Nilsson nevertheless refused to be confined within fixed stylistic boundaries, a stance made plain by the pair of albums he issued in 1970. One consisted solely of interpretations of songs by Randy Newman, then still emerging as a performer, while the other served as the soundtrack to the animated children's program The Point and contained the hit "Me and My Arrow." Another cover, this time of a Badfinger album track, furnished his largest single success, the chart-topping "Without You." Even so, Nilsson declined to exploit his commercial peak through conventional touring; he never mounted live concerts, limiting himself to sporadic television appearances, and instead concentrated on studio craftsmanship.

"Without You" surfaced on 1971's Nilsson Schmilsson, which also yielded two additional hits, the mock-tropical "Coconut" and the unexpectedly raw "Jump Into the Fire," widely regarded as his most aggressive rock recording. Throughout the first half of the 1970s Nilsson continued to expand beyond the polished, upbeat, and introspective songs that had marked his earliest work, turning at times toward harder-edged and more acerbic material. He nevertheless forfeited part of his audience with 1973's A Little Touch of Schmilsson in the Night, a set of pre-rock standards arranged for orchestra under the direction of Gordon Jenkins, the conductor best known for his long association with Frank Sinatra.

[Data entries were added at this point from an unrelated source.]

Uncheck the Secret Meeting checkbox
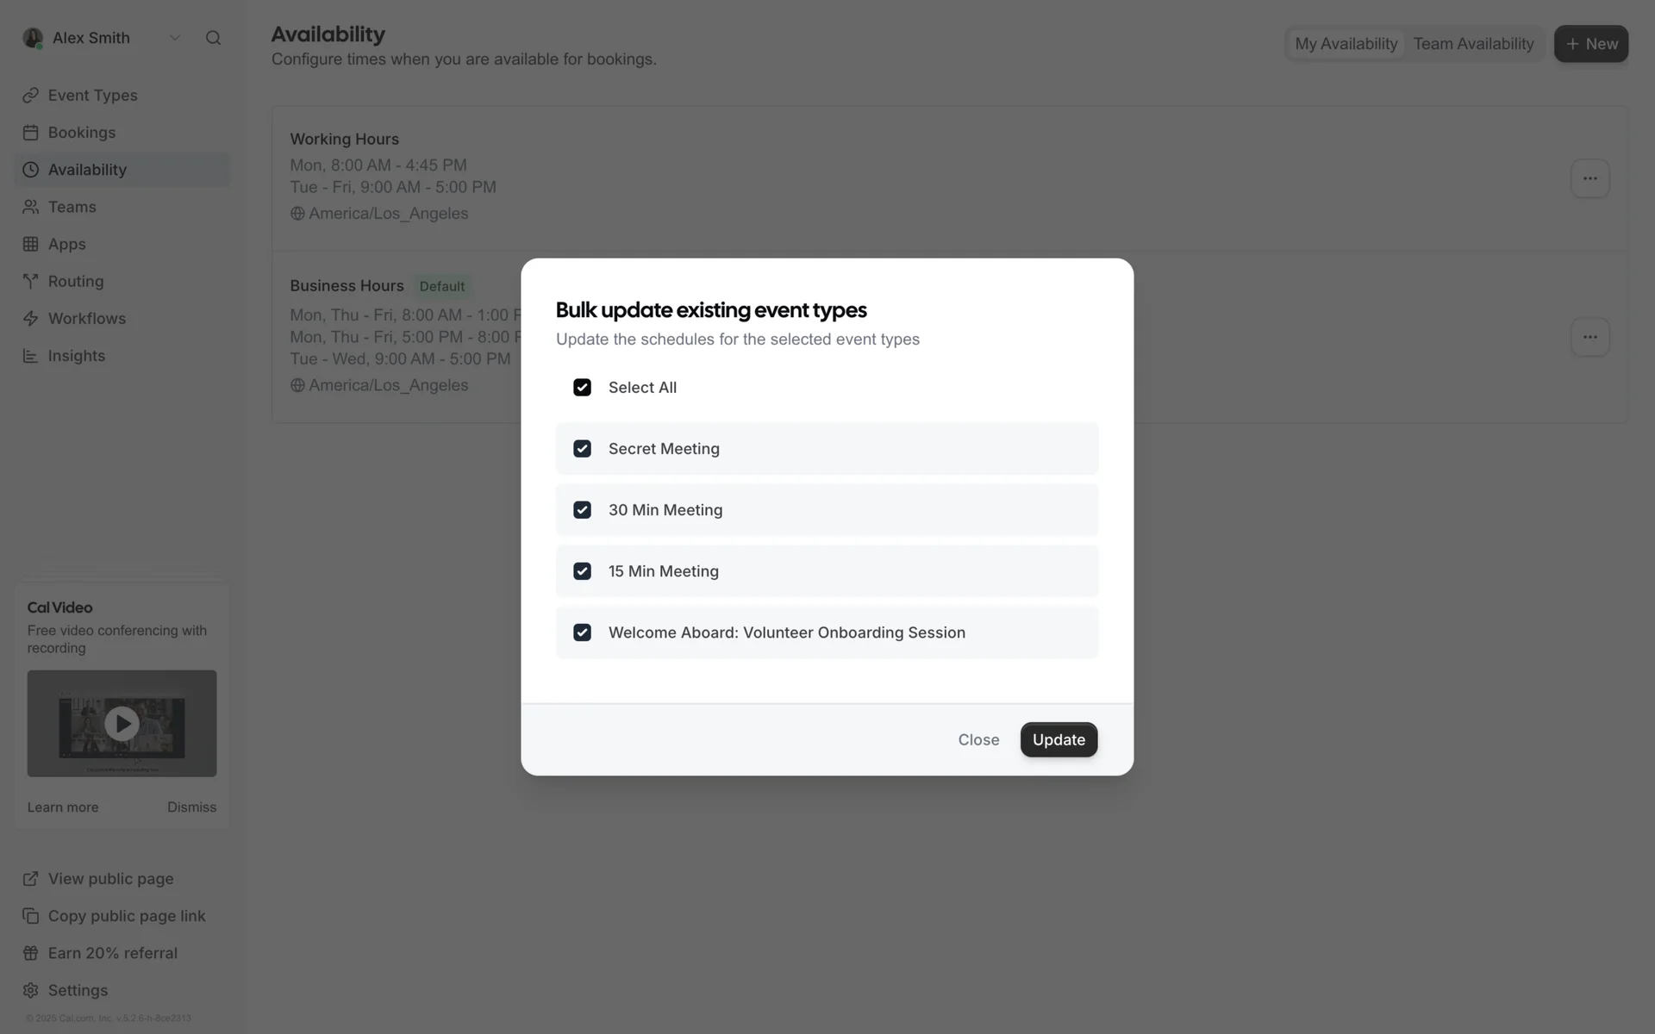 coord(583,449)

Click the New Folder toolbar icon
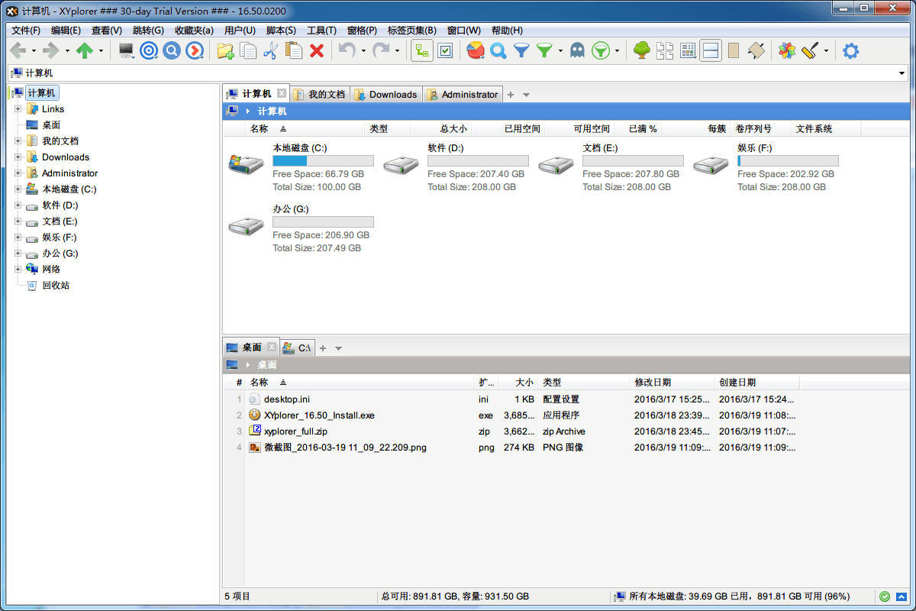point(224,50)
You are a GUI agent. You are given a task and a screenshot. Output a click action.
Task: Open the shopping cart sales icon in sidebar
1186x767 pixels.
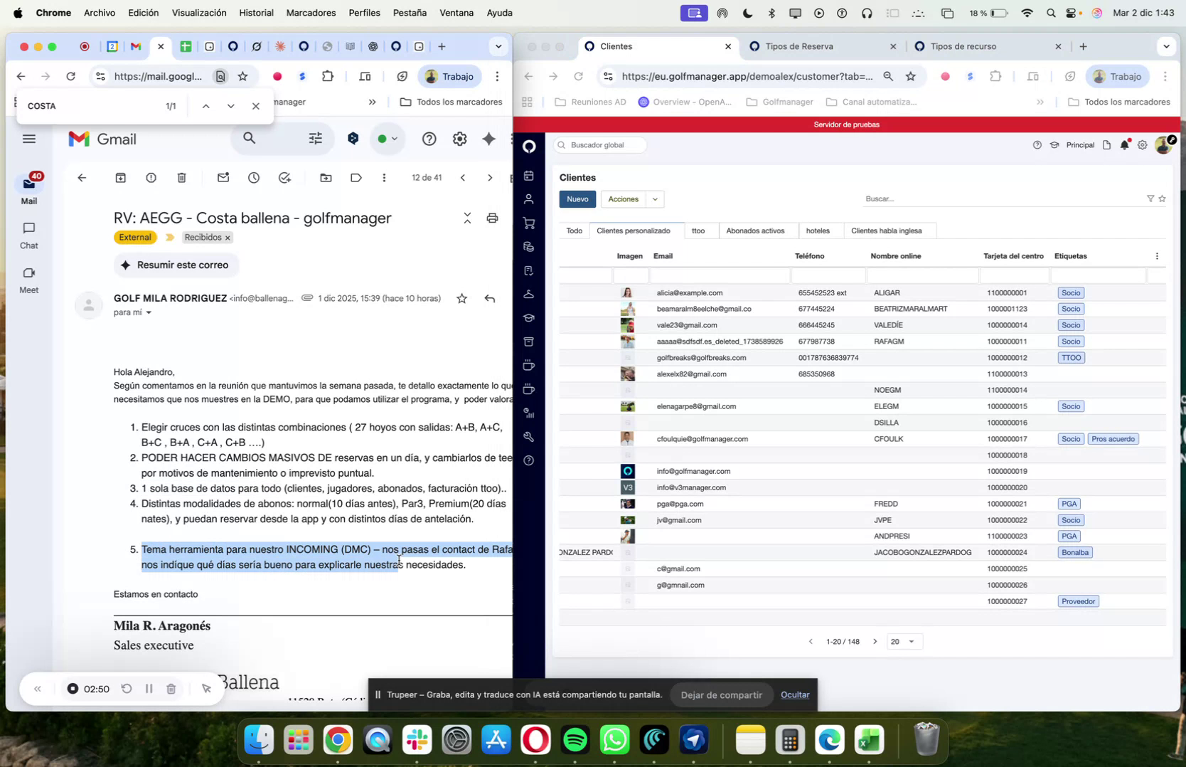pyautogui.click(x=529, y=223)
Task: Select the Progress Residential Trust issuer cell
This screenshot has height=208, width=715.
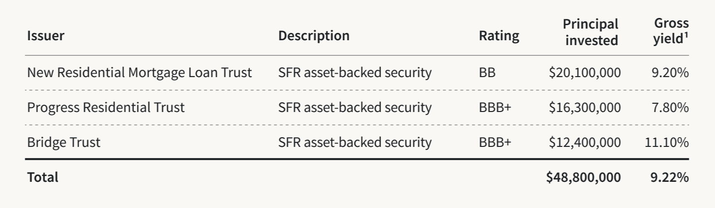Action: pyautogui.click(x=106, y=107)
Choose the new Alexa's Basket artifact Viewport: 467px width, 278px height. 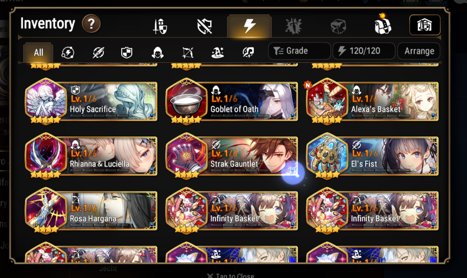[x=372, y=101]
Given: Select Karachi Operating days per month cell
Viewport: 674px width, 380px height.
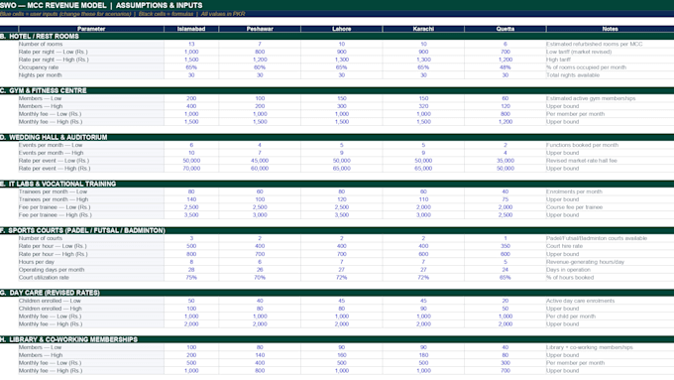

His fondness for such repertoire was unsurprising, given the persistent Tin Pan Alley sensibility that informed much of his own writing, yet the project sat at odds with prevailing tastes of the era.

A substantial share of Nilsson's public profile arose from his mid-1970s association in Los Angeles with John Lennon, who was then separated from Yoko Ono. The two, often inebriated, were ejected from the Troubadour club in an incident that received widespread press coverage, after which Lennon volunteered to produce Nilsson's next album. The timing proved unfortunate; Nilsson damaged his voice during the sessions, rupturing a vocal cord yet concealing the injury for fear that Lennon would withdraw. Issued as Pussy Cats, the record became his last to reach the Top 100. In the same period he collaborated with another former Beatle based in Los Angeles, Ringo Starr, contributing acting and music to the little-seen film Son of Dracula.

The upper range of Nilsson's voice, long his principal strength, sustained permanent though not irreversible harm. Following several modestly received late-1970s albums, Nilsson stepped away from recording to focus on family life and assorted business pursuits, devoting considerable effort to gun-control advocacy after Lennon's 1980 shooting. Diagnosed with diabetes in the 1990s while his health declined, he suffered a fatal heart attack in early 1994 shortly after completing vocal tracks for a new project.

MusicMasters issued the tribute collection For the Love of Harry: Everybody Sings Nilsson a year after his death, featuring appearances by Ringo Starr, Brian Wilson, Stevie Nicks, and Aimee Mann. That same year the career retrospective Personal Best also reached stores. In the early 2000s, BMG's U.K. division Camden began a reissue program that paired Nilsson's albums through Knnillssonn. Director John Scheinfeld premiered his documentary Who Is Harry Nilsson (And Why Is Everybody Talkin' About Him)? at the 2006 Mods & Rockers Film Festival in Los Angeles; further editing preceded its limited theatrical run and eventual full home-video release in 2010.

Sony Music presented The RCA Albums Collection in 2013, a thorough box set assembled by Andrew Sandoval and Rob Santos that contained all fourteen of Nilsson's RCA albums plus three discs of additional material. Flash Harry also received its first expanded CD edition that year. A deluxe reissue of the Popeye soundtrack followed in 2017.

Mark Hudson completed production on Nilsson's final recordings for the 2019 album Losst & Founnd.